**ACTIVITY**. Find every line below that contains the word "input" and copy it out.

=== RAW DATA ===

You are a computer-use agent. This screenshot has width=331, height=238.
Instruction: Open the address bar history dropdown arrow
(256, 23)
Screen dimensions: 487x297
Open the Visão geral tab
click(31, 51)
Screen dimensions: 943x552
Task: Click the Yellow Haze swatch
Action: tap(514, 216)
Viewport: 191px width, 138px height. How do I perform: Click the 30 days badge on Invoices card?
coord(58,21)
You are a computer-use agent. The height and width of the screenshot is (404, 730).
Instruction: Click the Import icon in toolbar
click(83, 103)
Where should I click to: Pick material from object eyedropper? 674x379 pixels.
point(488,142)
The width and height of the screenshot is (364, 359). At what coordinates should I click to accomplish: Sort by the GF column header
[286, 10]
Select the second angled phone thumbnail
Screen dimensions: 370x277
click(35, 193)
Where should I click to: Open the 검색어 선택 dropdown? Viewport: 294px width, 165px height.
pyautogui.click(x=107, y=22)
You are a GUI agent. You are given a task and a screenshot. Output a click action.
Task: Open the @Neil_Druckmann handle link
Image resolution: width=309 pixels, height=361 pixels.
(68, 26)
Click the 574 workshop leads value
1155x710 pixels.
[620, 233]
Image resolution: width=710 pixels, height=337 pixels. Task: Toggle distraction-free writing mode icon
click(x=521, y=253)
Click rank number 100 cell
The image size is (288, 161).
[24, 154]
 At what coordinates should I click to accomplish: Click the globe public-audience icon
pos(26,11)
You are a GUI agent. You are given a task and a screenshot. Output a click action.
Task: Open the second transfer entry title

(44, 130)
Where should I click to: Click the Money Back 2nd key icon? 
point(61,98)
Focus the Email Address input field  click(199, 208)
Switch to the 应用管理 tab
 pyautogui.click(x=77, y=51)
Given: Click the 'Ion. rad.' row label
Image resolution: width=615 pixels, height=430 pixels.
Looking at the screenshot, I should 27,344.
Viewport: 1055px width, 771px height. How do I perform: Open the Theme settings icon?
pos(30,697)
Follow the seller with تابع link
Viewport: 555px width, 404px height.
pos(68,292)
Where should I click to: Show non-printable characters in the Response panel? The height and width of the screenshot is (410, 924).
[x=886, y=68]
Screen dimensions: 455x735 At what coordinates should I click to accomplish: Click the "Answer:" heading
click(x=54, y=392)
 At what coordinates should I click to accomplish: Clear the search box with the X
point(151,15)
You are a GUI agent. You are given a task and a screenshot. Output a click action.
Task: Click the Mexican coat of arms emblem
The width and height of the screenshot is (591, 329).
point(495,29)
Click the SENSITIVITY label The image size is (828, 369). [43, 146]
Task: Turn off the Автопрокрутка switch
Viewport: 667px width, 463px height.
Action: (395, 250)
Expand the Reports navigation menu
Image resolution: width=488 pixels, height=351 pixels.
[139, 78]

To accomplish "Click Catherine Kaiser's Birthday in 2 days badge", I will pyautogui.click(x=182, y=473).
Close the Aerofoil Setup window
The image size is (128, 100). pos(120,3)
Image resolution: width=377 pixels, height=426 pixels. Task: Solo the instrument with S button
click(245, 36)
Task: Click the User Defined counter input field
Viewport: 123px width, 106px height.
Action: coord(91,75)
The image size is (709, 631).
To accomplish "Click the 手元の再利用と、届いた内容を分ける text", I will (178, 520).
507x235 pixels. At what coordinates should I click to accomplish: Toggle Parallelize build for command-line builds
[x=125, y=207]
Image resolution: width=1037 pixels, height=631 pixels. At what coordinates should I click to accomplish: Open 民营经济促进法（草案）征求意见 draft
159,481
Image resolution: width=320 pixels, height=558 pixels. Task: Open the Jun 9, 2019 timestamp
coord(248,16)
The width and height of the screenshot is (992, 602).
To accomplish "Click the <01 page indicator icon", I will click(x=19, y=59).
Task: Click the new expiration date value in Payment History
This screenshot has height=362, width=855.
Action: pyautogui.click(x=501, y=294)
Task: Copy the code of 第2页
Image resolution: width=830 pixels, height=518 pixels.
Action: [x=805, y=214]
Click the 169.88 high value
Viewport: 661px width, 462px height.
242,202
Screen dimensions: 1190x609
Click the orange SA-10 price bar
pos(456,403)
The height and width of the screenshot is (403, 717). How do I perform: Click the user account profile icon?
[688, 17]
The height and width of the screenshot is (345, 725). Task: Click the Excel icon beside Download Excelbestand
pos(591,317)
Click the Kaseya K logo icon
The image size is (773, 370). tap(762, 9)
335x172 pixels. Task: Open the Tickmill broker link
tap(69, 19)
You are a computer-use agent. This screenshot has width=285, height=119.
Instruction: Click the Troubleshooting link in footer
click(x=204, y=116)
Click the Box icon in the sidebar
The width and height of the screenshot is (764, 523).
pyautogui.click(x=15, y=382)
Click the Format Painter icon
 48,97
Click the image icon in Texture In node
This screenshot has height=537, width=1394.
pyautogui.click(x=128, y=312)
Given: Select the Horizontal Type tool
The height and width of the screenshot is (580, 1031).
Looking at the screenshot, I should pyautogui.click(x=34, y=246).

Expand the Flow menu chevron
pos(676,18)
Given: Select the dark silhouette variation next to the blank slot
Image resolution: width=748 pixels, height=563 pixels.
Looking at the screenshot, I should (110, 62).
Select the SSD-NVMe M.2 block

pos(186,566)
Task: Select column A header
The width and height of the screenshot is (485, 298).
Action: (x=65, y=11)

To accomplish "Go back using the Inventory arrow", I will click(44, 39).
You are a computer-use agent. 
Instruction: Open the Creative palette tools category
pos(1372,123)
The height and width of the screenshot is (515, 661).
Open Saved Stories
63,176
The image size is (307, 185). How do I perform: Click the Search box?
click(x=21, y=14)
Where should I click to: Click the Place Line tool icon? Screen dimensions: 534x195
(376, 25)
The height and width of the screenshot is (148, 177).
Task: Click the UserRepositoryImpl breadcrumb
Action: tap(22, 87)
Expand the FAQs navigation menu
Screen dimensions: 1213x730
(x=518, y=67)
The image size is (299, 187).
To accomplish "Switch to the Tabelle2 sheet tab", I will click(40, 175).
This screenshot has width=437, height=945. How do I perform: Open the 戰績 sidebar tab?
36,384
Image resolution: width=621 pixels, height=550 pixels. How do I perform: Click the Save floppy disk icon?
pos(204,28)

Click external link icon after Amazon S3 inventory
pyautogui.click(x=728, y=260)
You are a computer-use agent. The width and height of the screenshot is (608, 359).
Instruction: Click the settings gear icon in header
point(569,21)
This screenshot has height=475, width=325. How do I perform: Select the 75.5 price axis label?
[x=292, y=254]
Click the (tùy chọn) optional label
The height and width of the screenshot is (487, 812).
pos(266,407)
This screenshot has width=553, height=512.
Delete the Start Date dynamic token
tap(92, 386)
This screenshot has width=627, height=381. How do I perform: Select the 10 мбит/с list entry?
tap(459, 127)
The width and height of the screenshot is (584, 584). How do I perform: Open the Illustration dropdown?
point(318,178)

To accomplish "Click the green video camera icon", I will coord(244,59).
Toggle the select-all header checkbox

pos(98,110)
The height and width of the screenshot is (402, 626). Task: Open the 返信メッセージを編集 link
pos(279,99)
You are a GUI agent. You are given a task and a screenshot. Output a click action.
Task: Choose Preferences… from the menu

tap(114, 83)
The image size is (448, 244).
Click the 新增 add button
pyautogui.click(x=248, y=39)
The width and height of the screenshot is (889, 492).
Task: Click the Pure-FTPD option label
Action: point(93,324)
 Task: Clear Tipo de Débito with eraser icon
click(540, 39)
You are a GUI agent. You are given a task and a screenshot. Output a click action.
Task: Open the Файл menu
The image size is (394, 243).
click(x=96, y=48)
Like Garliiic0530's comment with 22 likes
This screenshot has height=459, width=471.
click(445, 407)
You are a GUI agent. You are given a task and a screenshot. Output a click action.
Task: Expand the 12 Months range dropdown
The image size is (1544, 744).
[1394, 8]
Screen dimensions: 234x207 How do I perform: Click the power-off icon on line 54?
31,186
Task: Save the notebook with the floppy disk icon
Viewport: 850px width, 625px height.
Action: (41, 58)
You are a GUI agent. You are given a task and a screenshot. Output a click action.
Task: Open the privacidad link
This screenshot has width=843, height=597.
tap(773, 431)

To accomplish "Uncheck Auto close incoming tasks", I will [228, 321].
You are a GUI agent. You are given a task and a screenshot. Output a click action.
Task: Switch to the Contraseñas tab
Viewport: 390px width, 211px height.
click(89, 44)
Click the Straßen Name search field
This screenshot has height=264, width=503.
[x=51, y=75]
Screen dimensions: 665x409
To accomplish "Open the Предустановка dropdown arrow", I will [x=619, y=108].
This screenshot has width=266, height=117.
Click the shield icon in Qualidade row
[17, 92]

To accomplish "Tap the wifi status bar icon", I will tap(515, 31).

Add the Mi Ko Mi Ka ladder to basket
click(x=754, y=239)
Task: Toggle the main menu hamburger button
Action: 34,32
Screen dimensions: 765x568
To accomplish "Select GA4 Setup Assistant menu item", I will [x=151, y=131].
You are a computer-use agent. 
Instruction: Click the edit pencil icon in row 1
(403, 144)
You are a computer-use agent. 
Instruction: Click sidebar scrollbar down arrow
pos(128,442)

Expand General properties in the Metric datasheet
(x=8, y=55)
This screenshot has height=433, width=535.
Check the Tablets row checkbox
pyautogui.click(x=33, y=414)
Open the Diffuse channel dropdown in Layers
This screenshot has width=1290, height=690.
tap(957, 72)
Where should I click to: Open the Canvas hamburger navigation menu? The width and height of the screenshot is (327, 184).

===

**ANSWER TO THE EXERCISE**.
Focus the Email Address input field  click(199, 208)
Task: Click the User Defined counter input field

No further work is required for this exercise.